**Task to carry out**
Your copy should begin at the line containing "The image size is (1920, 1200)." and end at the last line of the records; transcribe those lines exactly and leave out every picture.

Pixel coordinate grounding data
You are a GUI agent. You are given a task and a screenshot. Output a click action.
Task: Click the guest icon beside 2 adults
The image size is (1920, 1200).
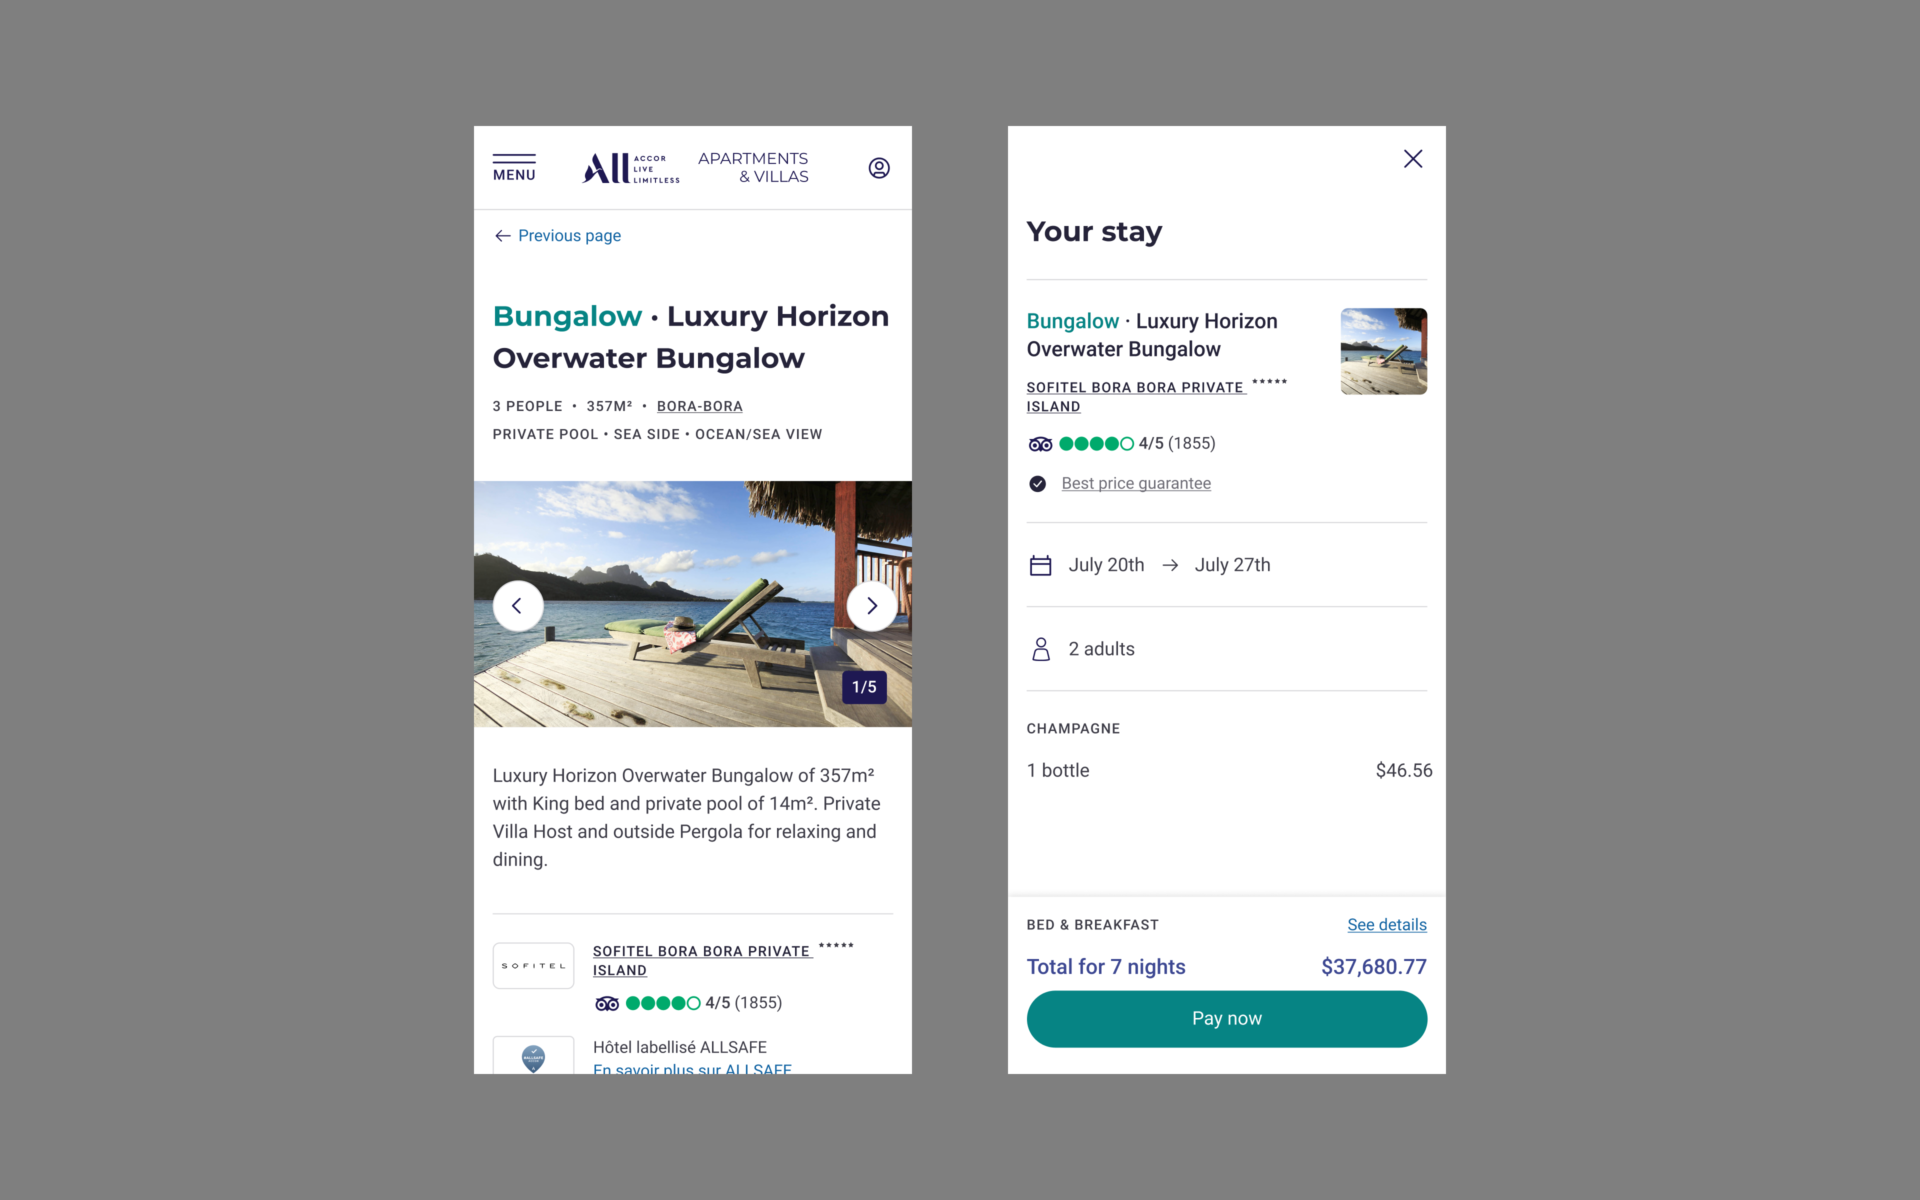pos(1040,650)
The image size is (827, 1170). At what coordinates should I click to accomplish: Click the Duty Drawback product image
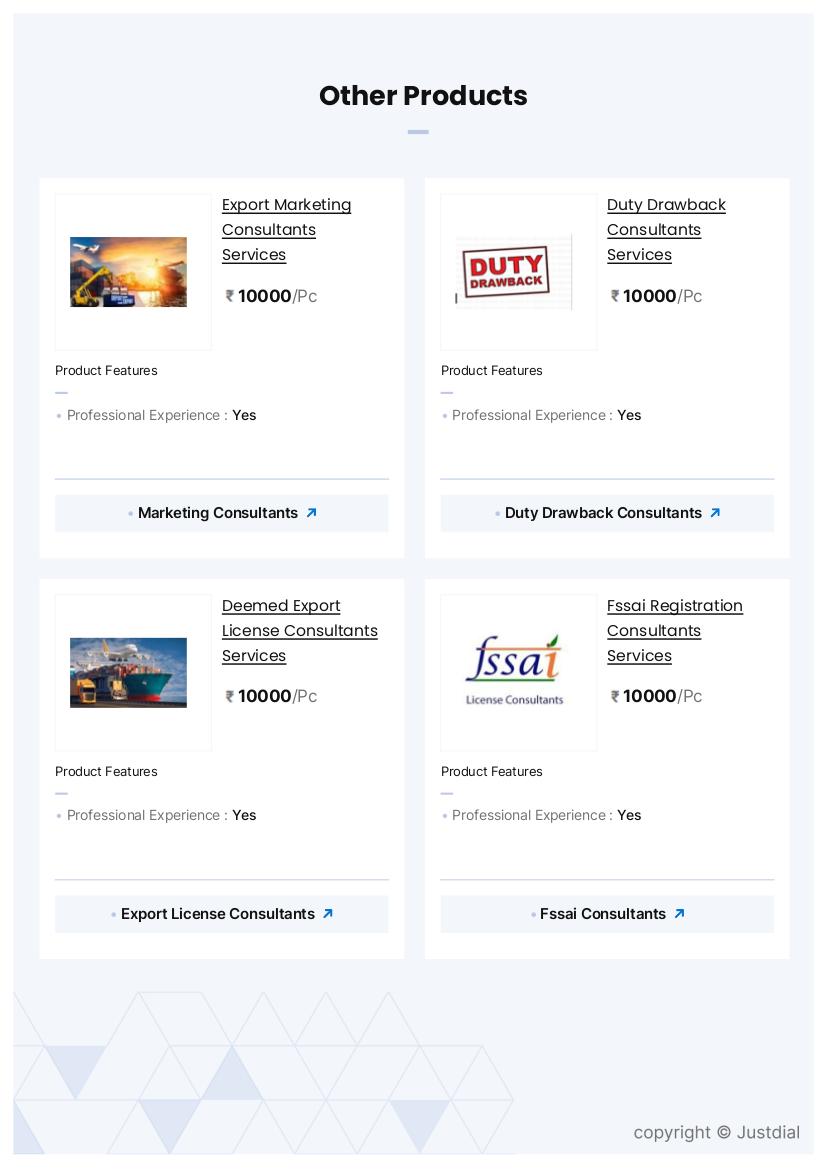(x=515, y=272)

**Written answer**
The image size is (1920, 1200).
pos(1040,650)
The image size is (827, 1170). At what coordinates should I click to accomplish: Click the Duty Drawback product image
(x=515, y=272)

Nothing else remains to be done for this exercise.